Milano, in piazza della Scala un grido universale per le donne che il mondo ignora

Milano

Così la Giornata Internazionale della Donna si  è trasformata in un presidio di resistenza e libertà.

Il presidio che l’8 marzo ha animato il cuore di Milano, piazza della Scala, non si è limitato alle celebrazioni di rito o al simbolismo di una mimosa, ma ha scelto di dare voce a chi oggi vive nel silenzio della repressione.

Promosso dal movimento “Voci di donne dimenticate” insieme a oltre trenta associazioni, la manifestazione in piazza della Scala ha riunito storie di resistenza che superano ogni confine geografico. Dalle donne iraniane a quelle ucraine, dalle realtà afghane a quelle israeliane, il messaggio è stato univoco: i diritti femminili non sono negoziabili e non possono essere chiusi nei recinti delle appartenenze politiche.

In una piazza vibrante di inni e testimonianze, la musica del tenore Ramtin Ghazavi ha accompagnato i racconti di chi porta addosso il peso della guerra e dell’esilio. Accanto alle realtà italiane, le diaspore venezuelane, georgiane e curde hanno manifestato una determinazione ostinata, ricordando che la difesa della libertà richiede una presa di posizione netta. Sul palco, attiviste come Rayhane Tabrizi e figure istituzionali come Daniele Nahum hanno sottolineato l’importanza di una solidarietà trasversale che non accetta compromessi quando si tratta di dignità umana.

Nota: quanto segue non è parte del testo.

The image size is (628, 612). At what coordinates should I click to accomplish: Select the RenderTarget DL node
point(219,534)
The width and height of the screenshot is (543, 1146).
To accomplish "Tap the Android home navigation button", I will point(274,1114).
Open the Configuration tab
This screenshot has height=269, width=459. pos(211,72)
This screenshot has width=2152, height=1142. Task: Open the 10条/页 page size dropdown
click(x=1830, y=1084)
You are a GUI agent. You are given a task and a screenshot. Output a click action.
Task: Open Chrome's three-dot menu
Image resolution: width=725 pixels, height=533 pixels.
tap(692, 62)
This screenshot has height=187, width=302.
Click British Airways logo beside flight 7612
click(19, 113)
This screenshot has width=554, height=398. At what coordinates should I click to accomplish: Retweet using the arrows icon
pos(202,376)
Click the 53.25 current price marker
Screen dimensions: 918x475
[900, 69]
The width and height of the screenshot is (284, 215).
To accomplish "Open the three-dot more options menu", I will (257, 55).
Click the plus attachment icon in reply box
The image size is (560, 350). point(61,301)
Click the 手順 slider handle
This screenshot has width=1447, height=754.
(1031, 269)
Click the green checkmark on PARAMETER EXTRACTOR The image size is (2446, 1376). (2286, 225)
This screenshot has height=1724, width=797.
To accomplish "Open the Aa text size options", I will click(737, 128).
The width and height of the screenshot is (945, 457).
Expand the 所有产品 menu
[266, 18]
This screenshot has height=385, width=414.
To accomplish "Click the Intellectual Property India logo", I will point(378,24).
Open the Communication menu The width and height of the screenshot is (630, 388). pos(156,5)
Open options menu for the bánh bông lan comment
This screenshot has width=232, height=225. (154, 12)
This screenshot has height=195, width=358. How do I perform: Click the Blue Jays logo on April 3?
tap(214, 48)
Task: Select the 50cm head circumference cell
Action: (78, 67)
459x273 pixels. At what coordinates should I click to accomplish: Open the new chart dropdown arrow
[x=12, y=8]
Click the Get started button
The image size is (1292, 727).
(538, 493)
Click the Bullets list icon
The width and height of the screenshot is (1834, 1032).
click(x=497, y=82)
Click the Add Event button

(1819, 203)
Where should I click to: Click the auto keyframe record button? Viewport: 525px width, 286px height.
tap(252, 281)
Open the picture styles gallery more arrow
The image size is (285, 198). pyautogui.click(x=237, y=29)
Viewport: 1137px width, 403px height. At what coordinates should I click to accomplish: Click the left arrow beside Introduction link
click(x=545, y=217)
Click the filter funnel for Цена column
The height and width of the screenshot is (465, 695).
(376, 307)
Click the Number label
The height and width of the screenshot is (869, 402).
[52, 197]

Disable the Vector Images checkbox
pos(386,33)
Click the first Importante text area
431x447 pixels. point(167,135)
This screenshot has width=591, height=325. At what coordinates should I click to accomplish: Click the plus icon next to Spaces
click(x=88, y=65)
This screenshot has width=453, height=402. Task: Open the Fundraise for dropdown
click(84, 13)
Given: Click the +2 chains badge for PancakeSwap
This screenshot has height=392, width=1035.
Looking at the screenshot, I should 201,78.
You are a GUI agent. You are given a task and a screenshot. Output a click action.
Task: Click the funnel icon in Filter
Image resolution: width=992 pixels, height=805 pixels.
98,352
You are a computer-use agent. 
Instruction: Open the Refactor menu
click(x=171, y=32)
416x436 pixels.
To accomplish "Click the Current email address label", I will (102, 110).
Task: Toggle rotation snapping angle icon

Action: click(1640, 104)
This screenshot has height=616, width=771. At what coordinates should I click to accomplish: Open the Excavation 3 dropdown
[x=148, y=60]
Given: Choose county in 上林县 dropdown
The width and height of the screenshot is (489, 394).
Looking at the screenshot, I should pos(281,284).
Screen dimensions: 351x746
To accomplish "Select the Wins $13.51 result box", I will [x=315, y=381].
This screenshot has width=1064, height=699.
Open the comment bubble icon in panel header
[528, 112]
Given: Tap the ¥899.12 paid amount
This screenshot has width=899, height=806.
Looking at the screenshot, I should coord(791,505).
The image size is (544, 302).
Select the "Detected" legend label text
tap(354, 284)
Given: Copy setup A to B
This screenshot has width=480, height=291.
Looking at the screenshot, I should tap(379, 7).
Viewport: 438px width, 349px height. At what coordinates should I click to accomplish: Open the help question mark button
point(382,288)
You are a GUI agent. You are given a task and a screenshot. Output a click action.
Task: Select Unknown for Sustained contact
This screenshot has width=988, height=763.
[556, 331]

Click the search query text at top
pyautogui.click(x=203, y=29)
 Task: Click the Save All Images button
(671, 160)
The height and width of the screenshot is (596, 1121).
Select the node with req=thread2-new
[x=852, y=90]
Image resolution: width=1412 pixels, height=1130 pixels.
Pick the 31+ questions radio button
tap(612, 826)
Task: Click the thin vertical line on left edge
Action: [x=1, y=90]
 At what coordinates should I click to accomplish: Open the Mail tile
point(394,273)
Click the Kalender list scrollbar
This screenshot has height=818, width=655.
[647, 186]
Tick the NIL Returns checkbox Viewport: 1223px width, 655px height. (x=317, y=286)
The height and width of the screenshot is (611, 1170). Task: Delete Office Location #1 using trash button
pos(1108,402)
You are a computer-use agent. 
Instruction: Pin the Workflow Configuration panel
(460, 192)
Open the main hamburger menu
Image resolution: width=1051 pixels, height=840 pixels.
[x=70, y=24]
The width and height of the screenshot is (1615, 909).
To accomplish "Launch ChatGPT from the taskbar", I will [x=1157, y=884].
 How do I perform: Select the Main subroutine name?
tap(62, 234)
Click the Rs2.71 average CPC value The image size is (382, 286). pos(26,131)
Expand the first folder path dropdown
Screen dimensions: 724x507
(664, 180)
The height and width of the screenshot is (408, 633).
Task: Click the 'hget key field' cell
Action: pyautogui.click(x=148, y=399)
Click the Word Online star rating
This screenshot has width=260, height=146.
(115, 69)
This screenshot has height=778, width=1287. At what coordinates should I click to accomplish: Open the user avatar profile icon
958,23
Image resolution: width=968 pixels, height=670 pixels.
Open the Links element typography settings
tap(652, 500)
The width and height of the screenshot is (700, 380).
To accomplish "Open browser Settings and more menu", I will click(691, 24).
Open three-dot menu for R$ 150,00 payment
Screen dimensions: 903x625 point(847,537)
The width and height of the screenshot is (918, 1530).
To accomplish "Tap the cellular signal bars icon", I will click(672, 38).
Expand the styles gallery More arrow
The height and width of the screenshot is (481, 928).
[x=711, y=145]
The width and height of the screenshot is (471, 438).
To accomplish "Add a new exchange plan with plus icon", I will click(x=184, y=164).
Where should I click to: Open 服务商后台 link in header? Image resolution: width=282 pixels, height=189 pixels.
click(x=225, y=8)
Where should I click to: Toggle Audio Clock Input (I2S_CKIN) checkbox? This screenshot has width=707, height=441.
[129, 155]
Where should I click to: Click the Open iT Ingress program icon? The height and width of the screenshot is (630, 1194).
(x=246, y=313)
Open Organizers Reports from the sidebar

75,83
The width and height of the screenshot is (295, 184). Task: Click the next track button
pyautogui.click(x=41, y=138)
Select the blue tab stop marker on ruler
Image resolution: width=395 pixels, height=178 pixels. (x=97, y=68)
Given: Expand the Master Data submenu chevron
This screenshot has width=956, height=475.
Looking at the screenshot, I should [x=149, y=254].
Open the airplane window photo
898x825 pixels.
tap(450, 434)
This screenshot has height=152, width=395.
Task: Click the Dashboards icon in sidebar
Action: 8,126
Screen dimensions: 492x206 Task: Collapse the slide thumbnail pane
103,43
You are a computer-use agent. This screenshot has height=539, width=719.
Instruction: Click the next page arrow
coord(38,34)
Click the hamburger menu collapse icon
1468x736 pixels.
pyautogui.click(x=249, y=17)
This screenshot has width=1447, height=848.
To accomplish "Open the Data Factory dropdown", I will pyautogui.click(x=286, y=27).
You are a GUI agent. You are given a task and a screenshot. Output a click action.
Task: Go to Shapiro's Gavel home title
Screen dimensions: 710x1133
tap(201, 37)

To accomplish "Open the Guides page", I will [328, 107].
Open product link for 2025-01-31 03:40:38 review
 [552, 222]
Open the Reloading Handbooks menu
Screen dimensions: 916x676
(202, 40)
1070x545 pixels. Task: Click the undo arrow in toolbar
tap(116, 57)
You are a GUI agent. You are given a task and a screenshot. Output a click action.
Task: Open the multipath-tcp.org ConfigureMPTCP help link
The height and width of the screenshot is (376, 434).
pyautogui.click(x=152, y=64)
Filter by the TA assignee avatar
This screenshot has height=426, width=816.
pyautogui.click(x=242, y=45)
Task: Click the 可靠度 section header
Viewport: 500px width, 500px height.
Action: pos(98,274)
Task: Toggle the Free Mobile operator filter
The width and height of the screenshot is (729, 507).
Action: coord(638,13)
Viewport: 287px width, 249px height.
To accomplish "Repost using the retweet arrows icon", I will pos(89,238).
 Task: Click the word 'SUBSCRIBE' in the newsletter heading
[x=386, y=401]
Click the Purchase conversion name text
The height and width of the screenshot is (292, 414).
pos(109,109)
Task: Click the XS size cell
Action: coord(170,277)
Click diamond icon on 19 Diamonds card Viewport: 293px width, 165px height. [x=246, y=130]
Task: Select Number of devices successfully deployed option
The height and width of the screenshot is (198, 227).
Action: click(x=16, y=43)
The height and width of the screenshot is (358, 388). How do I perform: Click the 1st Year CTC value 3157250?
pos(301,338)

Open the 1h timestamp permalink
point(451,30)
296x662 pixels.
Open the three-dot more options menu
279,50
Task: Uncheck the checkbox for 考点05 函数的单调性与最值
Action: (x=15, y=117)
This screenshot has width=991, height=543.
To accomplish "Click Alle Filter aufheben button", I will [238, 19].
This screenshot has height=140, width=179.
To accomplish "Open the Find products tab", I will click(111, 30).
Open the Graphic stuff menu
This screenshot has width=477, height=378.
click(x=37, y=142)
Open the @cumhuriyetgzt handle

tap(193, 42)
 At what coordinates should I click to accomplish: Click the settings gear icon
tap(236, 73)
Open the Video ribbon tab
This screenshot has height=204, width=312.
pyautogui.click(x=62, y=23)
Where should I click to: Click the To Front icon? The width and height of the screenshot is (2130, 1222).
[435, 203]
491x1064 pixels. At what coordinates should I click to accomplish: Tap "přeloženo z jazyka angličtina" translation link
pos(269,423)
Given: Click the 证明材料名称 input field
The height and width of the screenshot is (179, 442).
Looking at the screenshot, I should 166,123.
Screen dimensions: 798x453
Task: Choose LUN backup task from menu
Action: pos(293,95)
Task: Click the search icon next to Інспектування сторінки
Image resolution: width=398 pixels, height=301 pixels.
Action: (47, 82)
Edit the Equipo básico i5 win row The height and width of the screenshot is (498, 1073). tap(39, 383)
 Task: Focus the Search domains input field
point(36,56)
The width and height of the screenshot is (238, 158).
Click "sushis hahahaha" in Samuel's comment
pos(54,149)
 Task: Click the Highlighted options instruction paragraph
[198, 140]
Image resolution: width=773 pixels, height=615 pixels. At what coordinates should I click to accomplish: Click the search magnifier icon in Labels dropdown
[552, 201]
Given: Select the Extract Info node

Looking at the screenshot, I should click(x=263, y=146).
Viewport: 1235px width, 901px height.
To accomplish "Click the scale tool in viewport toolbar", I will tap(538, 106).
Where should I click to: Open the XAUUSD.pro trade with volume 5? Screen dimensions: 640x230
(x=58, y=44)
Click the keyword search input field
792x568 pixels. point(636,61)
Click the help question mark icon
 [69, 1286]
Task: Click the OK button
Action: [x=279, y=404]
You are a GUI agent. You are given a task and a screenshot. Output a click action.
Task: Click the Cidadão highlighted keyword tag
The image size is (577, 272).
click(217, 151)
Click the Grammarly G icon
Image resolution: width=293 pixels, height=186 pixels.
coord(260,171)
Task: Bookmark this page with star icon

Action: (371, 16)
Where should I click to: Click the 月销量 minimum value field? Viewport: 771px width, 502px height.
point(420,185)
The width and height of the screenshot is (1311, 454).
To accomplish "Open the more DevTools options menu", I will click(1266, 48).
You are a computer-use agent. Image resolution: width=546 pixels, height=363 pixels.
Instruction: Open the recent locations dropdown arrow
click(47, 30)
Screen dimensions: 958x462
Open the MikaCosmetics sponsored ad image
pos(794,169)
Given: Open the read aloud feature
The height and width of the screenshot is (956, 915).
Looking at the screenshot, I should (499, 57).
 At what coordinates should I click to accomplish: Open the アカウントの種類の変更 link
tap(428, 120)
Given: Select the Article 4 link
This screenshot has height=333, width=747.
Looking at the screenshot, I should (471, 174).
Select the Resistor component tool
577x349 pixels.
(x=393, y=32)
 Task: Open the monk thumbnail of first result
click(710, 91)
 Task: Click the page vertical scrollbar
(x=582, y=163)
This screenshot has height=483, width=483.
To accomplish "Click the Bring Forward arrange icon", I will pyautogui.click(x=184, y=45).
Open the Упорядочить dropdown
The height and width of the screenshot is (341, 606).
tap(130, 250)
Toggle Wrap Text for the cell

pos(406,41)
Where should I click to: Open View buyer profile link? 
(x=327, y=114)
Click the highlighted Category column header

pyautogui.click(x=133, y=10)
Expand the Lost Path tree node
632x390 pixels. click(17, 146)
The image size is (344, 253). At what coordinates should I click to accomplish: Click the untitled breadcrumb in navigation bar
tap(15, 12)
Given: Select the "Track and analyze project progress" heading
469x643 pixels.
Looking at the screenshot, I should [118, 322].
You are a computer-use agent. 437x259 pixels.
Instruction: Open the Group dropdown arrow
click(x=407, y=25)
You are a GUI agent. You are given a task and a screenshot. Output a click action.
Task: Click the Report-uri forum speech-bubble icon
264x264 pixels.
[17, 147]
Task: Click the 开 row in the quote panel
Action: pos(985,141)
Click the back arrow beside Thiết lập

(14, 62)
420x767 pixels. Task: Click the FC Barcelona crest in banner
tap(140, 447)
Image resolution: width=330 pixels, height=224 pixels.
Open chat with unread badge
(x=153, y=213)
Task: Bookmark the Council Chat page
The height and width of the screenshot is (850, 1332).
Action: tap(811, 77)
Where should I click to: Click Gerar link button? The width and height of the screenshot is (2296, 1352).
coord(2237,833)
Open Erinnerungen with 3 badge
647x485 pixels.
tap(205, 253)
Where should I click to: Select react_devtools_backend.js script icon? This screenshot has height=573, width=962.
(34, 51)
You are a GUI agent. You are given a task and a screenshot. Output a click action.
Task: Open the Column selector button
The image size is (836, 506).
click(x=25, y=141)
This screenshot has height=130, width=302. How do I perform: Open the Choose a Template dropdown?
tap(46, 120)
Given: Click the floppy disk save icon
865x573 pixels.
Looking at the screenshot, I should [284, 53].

Non sono mancate le riflessioni sulla responsabilità collettiva, come sottolineato dal senatore Ivan Scalfarotto nel richiamare la necessità di una partecipazione sempre più numerosa per difendere conquiste che non possono essere date per scontate. Grazie al coordinamento di realtà come Free4Future e Uami, la manifestazione ha ribadito che Milano resta un presidio fondamentale per la libertà di espressione e per i diritti civili. Questo è un femminismo che sceglie di non dimenticare, trasformando l’8 marzo in un atto concreto di sorellanza universale per tutte le donne che il mondo sembra aver già cancellato.